SOURCE DATA:
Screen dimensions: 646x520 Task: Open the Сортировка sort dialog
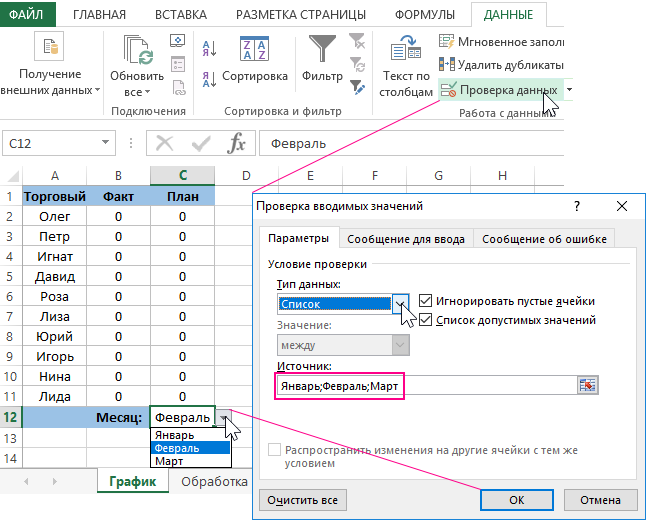tap(254, 58)
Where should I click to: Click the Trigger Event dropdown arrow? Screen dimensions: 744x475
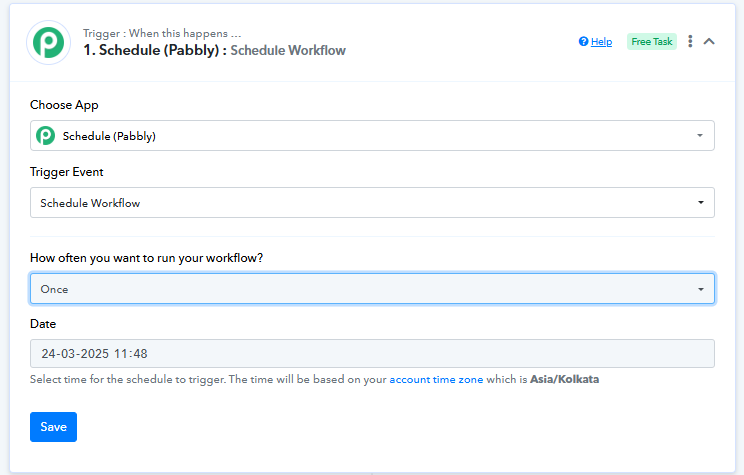click(701, 203)
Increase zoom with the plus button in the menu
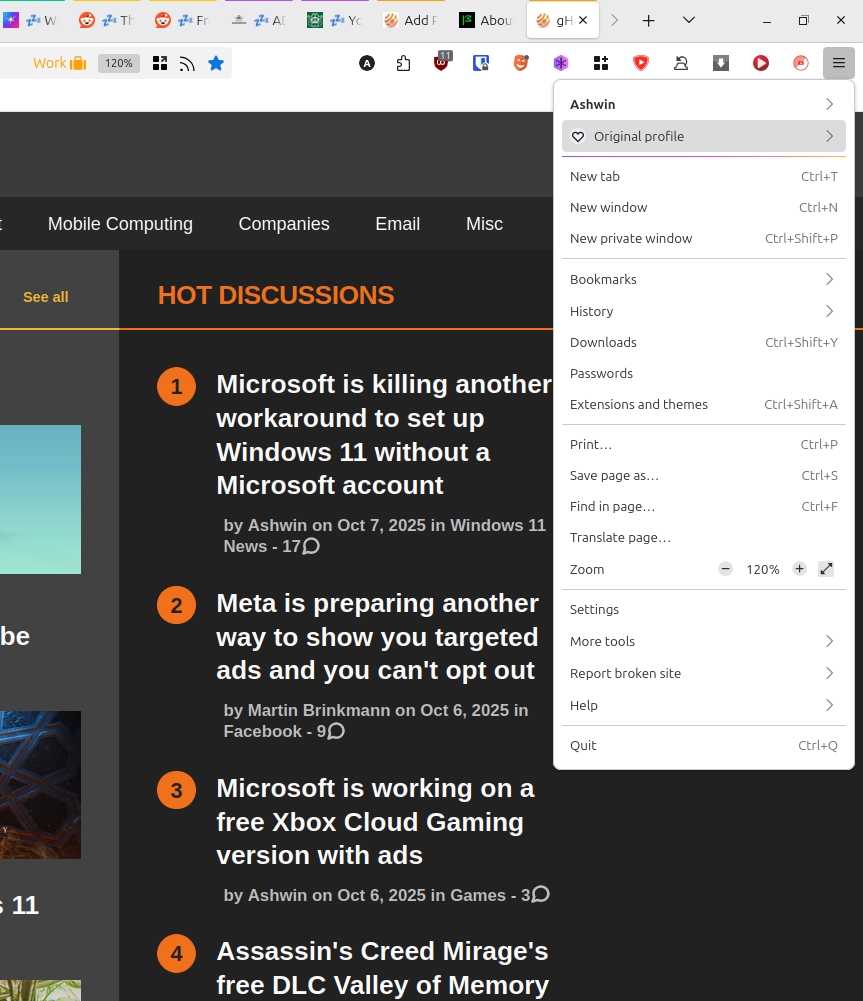The width and height of the screenshot is (863, 1001). 799,568
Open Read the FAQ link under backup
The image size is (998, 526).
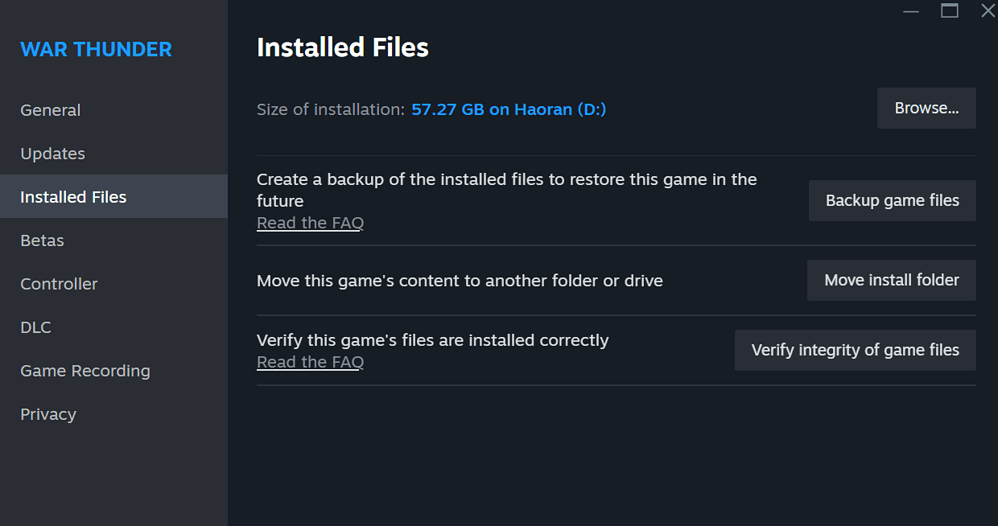pyautogui.click(x=310, y=223)
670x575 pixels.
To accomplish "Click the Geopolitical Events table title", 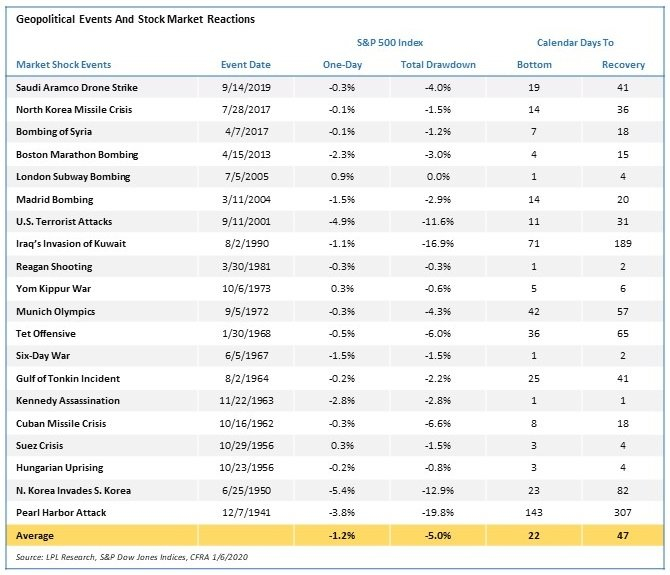I will 135,19.
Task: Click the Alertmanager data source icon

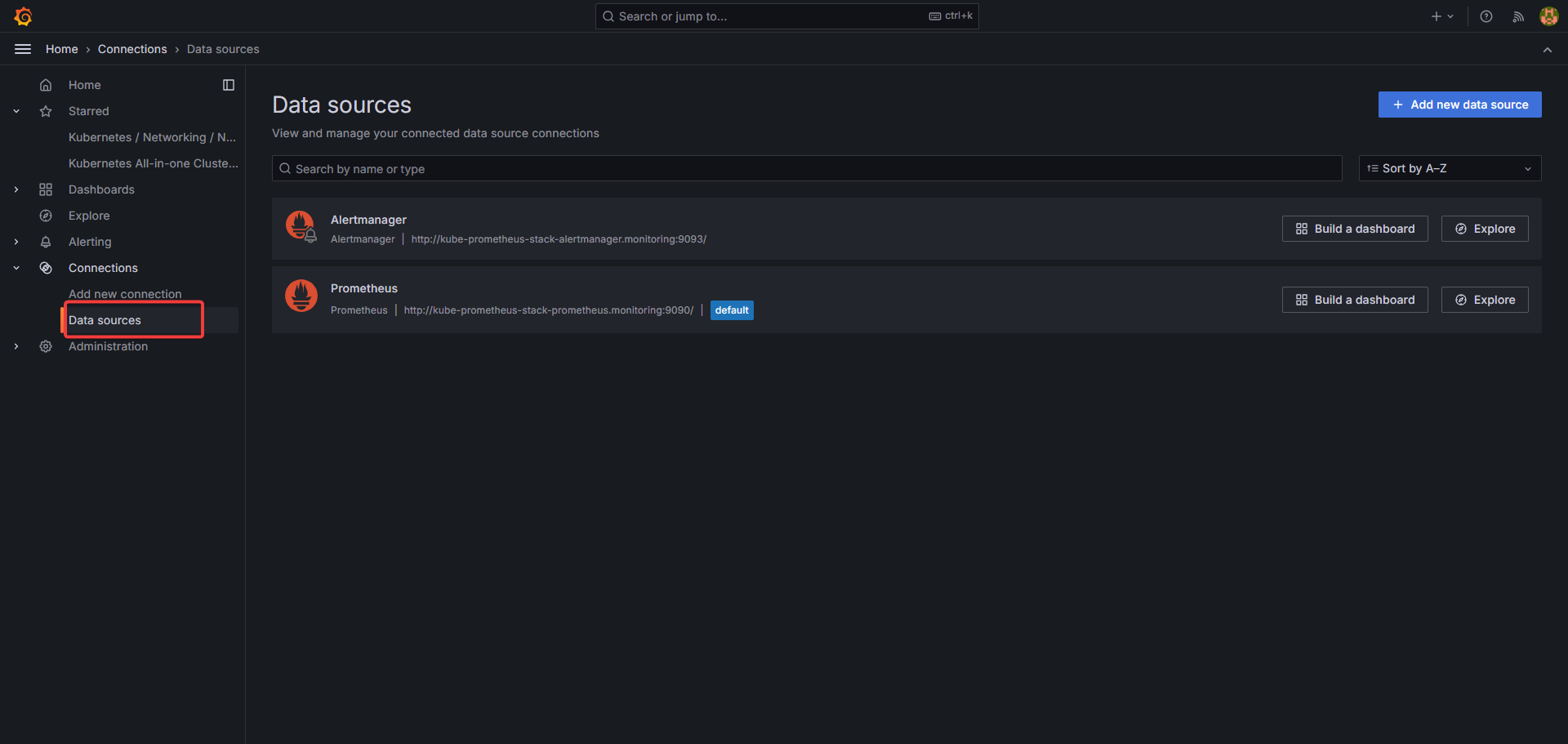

PROBLEM STATEMENT: Exact repetition required: repeat the first line of the listing above, the line containing "670x575 pixels.", and every line between, leaving out pictures.

COMPLETED EXERCISE:
Screen dimensions: 646x520 Task: Open the Сортировка sort dialog
tap(254, 58)
Where should I click to: Click the Trigger Event dropdown arrow? Screen dimensions: 744x475
click(701, 203)
Increase zoom with the plus button in the menu
The width and height of the screenshot is (863, 1001). 799,568
Open Read the FAQ link under backup
The image size is (998, 526).
pyautogui.click(x=310, y=223)
670x575 pixels.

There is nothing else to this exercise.